In the piece on LED headlights, explain why the two SUVs on the other side of the road produce a strobe-like effect.

## Given text
=-=-=-=-=
We Need to Ban LED Headlights
It’s late at night, probably around ten thirty or so. I’m peacefully driving down the back country roads when suddenly, I see the light of Jesus Christ himself. No, I pause, I’m not having a near-death experience. However, it is a humble explosion of thirty trillion lumens that bathes my entire car, rearview, and side mirrors in blinding light. The source, of course, is the LED headlamp of a 2025 Ford F-150, which also comes equipped with a supplementary beam of light attached to the top of the windshield, just in case the gigawatt raygun flashbeams didn’t incinerate the cells inside my head enough.
He also happens to be inches away from my bumper, so close that it's as if he’s trying to inspect what’s going on in my car, trying to discover why I refuse to go another twenty over the speed limit. I can barely stomach looking in my mirrors. I try to motion that nothing interesting is happening in here; I’m just trying to stay alive, and you're actually making it really, really difficult.
On the other side of the road, I see two SUVs. They both hit the same pothole, causing a strobe-like effect. For a second, I feel like Ra, the Sun God, has been strapped to the front of their cars and is pointing his cool, white coloured sunbeam sceptre right at me. Nope, just my retinas burning from the extreme light of their LEDs.
This, of course, filled me with perfectly explicable rage. Whatever happened to warm, yellow lights that were perfectly proficient at illuminating the streets? Even in my old 2014 Chevy Cruise with its burnt-out headlight, I could see perfectly fine at night.
=-=-=-=-=
## Records supplied

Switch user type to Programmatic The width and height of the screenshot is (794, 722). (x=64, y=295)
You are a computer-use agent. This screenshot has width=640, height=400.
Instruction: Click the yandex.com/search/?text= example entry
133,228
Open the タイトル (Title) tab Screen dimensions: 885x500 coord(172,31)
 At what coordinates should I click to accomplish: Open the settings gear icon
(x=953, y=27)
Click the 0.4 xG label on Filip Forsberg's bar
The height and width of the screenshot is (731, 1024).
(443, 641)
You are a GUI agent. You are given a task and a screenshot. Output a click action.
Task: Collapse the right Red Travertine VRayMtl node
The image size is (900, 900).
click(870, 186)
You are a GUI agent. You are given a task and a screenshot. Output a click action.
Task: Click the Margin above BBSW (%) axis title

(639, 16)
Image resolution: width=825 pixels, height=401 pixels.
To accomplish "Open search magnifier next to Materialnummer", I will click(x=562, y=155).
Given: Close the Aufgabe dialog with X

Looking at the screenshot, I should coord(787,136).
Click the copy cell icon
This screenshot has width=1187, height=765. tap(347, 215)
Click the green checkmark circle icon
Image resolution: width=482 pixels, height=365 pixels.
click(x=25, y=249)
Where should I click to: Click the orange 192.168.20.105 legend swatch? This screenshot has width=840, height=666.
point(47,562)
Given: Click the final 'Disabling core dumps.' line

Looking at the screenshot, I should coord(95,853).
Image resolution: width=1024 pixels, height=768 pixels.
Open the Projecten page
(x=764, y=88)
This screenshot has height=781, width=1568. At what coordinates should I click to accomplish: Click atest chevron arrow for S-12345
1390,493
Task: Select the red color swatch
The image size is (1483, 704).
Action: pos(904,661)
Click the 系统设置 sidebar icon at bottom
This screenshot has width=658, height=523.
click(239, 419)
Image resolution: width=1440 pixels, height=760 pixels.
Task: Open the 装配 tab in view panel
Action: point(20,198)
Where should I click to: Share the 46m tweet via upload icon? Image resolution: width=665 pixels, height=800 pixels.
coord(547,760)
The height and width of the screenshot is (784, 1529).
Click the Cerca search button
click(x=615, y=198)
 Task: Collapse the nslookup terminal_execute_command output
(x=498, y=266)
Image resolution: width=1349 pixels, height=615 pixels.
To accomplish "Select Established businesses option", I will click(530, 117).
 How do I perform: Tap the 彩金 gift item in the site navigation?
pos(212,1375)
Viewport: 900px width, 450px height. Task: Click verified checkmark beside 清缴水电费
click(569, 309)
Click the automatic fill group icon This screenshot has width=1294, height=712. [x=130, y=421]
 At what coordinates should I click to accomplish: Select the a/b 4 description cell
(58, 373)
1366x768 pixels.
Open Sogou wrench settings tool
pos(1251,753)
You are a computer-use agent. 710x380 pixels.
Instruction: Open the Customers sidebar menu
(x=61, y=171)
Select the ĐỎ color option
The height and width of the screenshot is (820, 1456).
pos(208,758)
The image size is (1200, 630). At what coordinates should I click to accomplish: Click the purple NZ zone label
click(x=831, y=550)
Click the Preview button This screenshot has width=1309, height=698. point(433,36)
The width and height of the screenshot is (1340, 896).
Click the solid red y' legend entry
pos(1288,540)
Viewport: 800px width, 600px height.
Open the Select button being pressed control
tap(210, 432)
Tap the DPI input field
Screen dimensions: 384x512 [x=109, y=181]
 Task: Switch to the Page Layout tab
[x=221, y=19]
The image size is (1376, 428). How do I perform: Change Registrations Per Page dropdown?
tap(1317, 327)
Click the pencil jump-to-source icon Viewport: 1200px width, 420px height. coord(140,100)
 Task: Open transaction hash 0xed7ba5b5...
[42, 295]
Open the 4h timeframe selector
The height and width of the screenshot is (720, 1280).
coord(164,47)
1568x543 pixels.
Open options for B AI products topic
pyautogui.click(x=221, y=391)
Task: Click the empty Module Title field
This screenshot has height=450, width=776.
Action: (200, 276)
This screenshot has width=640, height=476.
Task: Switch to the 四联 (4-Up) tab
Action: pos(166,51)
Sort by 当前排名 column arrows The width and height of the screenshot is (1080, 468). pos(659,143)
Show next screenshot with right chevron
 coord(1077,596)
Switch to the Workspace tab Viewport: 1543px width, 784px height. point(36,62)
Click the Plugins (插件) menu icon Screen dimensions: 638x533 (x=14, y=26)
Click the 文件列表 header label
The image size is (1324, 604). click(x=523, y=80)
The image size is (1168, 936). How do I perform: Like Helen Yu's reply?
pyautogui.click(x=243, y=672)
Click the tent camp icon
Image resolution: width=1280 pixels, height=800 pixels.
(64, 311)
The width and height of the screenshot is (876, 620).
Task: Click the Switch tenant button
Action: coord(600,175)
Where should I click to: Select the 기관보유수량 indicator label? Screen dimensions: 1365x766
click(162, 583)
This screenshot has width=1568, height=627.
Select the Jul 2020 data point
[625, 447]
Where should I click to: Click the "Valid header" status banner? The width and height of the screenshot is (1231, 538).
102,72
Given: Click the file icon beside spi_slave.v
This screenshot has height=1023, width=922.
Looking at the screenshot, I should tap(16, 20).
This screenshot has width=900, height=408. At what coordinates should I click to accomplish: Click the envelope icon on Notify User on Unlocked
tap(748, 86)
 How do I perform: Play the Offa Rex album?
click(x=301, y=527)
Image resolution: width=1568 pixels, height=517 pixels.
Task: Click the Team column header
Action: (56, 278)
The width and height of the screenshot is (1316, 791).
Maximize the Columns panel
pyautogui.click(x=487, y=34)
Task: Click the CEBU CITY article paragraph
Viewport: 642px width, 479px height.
=-=-=-=-=
## Answer to this exercise
Both SUVs hit the same pothole, and that causes the strobe-like effect from their LED headlights.